Being John Malkovich and Adaptation director Spike Jonze, a niche talent if there ever was one, is one of the oddest conceivable choices to helm a big-budget movie for all ages. He has said that this is not a children’s film (it sure isn’t!) but a film about childhood. If so, it’s about a really boring and dismal one.

When Max escapes to his imaginary land, across a roiling sea, he is beset by shaggy eight-foot monsters who at first admire his ability to destroy stuff (he runs around attacking the creatures’ huts) then wonder if maybe he might be a better meal than a friend. Max, thinking quickly, persuades them that he has magical powers and is, in fact, their king.

The monsters, led by Carol (voiced by James Gandolfini) and K.W. (Lauren Ambrose) accept this and soon everyone is running around, whooping and yowling and howling and scratching trees with their fingernails.

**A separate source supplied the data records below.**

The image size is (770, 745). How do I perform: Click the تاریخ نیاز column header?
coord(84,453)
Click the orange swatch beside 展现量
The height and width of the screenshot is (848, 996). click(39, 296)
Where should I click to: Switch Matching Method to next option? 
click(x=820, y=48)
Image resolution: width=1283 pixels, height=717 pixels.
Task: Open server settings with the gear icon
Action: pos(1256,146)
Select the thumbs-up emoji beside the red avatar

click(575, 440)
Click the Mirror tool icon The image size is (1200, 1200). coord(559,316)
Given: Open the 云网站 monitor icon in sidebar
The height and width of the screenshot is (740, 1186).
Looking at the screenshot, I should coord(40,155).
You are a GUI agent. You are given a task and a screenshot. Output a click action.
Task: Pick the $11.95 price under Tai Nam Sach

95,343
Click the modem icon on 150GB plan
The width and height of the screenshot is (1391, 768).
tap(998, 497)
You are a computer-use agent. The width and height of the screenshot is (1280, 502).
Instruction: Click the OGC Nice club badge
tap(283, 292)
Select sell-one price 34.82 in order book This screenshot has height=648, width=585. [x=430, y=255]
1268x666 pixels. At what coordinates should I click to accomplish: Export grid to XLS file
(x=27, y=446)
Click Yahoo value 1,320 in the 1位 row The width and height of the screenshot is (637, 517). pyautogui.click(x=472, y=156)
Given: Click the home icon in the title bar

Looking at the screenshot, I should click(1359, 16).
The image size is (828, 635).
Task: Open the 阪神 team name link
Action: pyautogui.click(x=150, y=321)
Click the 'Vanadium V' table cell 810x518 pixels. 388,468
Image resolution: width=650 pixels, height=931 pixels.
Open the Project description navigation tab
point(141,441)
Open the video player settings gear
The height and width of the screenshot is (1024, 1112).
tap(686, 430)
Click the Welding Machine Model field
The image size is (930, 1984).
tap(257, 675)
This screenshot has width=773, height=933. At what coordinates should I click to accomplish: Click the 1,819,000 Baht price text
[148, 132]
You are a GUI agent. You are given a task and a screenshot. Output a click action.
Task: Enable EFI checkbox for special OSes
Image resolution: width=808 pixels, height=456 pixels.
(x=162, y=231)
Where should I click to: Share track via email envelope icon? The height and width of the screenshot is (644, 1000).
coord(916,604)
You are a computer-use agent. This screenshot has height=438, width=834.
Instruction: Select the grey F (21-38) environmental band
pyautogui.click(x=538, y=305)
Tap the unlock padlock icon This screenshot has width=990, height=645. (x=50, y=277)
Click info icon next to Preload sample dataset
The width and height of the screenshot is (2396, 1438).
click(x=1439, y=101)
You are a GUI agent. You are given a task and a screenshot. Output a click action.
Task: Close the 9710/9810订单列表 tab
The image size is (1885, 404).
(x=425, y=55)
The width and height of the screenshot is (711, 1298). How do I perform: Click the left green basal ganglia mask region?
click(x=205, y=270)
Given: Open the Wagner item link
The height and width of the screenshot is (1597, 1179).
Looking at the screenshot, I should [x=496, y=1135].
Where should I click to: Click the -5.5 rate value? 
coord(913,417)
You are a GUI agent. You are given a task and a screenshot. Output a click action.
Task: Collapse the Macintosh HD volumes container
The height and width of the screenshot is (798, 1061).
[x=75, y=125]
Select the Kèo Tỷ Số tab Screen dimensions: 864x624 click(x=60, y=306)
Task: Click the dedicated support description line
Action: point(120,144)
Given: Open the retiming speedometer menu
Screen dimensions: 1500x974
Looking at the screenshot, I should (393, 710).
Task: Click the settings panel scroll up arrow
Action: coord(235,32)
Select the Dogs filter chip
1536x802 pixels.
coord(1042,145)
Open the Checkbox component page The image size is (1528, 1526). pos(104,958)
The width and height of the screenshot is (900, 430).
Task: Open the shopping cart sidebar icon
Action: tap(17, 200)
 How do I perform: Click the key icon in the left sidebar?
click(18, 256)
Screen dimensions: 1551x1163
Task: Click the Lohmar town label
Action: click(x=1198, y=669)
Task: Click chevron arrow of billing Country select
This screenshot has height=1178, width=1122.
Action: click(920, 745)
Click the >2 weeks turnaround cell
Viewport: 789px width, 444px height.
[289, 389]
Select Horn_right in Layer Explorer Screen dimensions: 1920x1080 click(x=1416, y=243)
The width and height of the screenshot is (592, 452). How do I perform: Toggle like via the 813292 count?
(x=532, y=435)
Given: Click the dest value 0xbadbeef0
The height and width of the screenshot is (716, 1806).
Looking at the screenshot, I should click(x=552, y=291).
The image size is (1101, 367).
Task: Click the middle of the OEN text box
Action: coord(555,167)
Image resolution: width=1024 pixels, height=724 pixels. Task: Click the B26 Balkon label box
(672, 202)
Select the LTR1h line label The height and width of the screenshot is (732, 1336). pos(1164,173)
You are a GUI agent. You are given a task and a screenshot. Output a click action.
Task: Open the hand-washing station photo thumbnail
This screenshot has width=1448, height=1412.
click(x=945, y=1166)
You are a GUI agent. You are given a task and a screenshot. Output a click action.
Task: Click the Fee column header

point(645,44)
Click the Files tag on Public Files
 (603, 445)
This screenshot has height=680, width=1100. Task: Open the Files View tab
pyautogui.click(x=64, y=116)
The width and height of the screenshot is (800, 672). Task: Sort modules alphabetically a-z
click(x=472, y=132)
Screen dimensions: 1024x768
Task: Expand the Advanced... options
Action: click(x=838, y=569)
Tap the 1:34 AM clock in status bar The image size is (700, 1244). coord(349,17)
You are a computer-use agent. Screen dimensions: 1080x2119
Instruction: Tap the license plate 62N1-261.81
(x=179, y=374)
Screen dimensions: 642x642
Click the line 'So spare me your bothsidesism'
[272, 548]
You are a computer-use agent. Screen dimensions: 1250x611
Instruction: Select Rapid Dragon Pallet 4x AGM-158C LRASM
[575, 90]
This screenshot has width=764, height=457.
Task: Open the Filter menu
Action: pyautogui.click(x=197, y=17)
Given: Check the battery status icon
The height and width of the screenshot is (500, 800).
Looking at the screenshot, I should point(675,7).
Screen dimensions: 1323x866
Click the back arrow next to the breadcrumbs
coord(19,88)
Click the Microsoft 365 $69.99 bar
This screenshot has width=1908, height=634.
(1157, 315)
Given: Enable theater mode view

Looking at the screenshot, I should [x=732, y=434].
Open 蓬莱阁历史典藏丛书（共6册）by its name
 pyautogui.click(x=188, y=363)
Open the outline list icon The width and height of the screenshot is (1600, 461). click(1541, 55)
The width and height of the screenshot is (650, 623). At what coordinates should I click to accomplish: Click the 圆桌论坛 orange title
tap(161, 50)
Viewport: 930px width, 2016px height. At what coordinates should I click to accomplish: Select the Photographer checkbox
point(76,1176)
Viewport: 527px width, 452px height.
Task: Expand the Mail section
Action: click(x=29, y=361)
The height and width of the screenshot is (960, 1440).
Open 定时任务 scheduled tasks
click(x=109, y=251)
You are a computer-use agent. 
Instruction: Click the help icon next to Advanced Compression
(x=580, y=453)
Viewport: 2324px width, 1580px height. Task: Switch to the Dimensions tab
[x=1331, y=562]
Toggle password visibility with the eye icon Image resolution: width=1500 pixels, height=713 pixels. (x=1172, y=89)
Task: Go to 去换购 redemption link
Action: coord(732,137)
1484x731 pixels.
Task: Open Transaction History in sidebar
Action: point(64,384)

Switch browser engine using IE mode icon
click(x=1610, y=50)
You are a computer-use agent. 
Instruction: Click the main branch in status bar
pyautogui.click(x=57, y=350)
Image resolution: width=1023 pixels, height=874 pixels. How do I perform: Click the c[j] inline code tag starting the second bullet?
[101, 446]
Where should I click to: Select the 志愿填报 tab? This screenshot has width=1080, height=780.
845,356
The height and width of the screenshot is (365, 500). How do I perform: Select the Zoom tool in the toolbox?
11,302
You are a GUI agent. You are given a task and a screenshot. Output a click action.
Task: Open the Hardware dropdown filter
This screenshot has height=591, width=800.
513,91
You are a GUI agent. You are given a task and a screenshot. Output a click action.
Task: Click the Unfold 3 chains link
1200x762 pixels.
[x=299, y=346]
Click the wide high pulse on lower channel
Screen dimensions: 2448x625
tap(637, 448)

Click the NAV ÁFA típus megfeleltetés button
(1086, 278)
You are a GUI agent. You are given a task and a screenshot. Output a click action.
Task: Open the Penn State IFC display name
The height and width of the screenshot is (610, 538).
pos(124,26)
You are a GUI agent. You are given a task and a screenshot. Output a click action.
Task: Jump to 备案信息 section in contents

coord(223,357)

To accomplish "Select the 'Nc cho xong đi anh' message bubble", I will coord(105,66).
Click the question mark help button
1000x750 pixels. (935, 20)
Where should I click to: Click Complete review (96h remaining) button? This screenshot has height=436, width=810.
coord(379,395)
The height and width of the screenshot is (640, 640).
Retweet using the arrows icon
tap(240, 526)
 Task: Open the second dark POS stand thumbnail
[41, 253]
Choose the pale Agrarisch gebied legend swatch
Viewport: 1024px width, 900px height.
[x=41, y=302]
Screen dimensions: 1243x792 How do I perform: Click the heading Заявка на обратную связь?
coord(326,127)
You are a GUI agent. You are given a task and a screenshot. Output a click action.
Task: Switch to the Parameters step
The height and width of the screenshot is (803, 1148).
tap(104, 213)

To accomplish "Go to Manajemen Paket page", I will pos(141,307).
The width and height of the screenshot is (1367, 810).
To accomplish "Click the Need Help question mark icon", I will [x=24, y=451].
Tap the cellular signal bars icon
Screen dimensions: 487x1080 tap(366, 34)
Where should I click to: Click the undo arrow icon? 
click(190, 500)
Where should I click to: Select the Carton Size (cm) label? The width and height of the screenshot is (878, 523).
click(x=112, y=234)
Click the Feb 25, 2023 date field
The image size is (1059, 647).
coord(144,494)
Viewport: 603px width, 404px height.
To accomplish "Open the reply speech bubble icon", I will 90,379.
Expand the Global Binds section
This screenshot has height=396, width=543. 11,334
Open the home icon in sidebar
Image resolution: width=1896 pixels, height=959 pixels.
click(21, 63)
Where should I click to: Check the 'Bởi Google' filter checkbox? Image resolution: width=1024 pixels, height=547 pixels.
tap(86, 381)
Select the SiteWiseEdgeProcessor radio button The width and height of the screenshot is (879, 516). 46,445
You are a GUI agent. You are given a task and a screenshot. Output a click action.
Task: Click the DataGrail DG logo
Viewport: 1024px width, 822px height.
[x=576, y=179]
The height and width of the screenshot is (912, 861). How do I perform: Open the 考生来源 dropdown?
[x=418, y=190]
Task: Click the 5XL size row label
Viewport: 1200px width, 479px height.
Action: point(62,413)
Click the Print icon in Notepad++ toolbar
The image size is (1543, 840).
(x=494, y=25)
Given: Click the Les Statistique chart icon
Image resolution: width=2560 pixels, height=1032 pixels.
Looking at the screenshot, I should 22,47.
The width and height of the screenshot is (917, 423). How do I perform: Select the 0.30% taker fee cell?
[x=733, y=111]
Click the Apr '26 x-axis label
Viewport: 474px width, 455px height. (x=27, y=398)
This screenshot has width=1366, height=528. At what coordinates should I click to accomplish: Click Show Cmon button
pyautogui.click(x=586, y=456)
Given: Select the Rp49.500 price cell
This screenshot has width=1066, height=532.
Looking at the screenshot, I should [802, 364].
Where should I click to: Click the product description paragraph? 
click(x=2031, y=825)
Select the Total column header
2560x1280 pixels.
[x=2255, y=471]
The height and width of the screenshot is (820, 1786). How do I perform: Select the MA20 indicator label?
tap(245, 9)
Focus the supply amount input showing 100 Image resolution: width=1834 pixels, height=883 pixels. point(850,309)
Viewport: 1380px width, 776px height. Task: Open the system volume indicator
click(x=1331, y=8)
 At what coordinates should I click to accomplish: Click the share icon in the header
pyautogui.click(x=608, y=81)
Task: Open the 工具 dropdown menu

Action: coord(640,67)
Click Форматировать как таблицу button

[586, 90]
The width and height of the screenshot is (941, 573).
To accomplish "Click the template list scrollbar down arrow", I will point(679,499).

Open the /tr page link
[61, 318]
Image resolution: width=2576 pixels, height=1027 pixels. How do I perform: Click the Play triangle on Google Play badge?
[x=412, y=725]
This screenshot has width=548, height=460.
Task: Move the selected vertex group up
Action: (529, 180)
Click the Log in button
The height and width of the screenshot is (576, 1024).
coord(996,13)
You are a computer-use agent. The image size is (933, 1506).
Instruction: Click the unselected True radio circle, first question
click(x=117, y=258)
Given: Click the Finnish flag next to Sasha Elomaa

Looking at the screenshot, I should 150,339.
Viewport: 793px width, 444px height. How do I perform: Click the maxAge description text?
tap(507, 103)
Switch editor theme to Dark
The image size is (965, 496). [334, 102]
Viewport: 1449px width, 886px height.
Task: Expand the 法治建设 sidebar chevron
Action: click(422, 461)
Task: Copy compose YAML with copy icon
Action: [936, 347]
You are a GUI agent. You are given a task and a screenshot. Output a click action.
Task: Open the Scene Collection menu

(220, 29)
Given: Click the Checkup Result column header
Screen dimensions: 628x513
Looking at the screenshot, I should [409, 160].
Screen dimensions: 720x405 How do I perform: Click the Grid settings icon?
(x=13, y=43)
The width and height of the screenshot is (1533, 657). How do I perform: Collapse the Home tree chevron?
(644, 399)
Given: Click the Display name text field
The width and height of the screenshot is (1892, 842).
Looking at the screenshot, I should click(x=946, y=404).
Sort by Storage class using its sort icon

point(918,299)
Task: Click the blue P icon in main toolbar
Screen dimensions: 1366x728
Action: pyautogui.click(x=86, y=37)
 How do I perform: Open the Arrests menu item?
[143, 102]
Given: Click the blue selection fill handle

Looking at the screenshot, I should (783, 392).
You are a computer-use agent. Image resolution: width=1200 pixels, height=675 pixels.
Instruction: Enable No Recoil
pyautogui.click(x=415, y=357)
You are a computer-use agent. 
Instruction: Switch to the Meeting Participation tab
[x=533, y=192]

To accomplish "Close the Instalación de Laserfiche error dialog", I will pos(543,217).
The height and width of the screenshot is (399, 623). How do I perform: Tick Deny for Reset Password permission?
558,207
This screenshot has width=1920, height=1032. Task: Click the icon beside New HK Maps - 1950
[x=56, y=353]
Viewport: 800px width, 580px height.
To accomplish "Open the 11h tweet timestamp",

By now the movie is more than half an hour old and yet there isn’t really a purpose to anything. What is Max’s quest? It seems all he wants to do is hang out with his furry new friends for a while, doing not much, then go home. When everyone decides to sleep together in a giant pile, it’s the movie’s cuddliest moment. But, still: when you’re in a world of unlimited imagination powered by an active nine-year-old, is a nap really the most exciting thing you can muster?

At the halfway point, Max and the gang decide to build a fort (it looks more like a piece of outdoor sculpture designed by Frank Gehry), which would be a reasonable goal if there was some force that needed to be kept at bay. There isn’t.

These monsters do have demons, but they are internal ones. Max tells the furballs that he learned in school that the sun is going to die someday, which depresses them. Carol and K.W. spend a lot of time whining about their dysfunctional relationship. Carol (the boy monster) seems jealous of K.W. (the girl monster) for having a friendship with a pair of owls. Of their relationship, K.W. moans, “It’s complicated.” Another creature worries that Max is showing favoritism towards Carol. Is this a kids’ movie or the transcript of Eggers’ latest therapy session? The movie may lack for a plot, but you can’t say it lacks a theme. Here it is: Everything is very, very depressing. Family, the planet, aging.

The script heaves with downbeat lines like, “It’s hard being a family,” “One day it’s gonna be dust and the whole island’s gonna be dust and I don’t even know what comes after dust,” and “You know how it feels when all your teeth are falling out really slowly … and then one day you don’t have any teeth anymore?”

Whoa, Grampa. Let’s keep it light here. There are children present.

Scary monsters are cool. Funny monsters are wonderful. Even silly monsters would be welcomed by your average nine-year-old. But who needs a movie about neurotic monsters?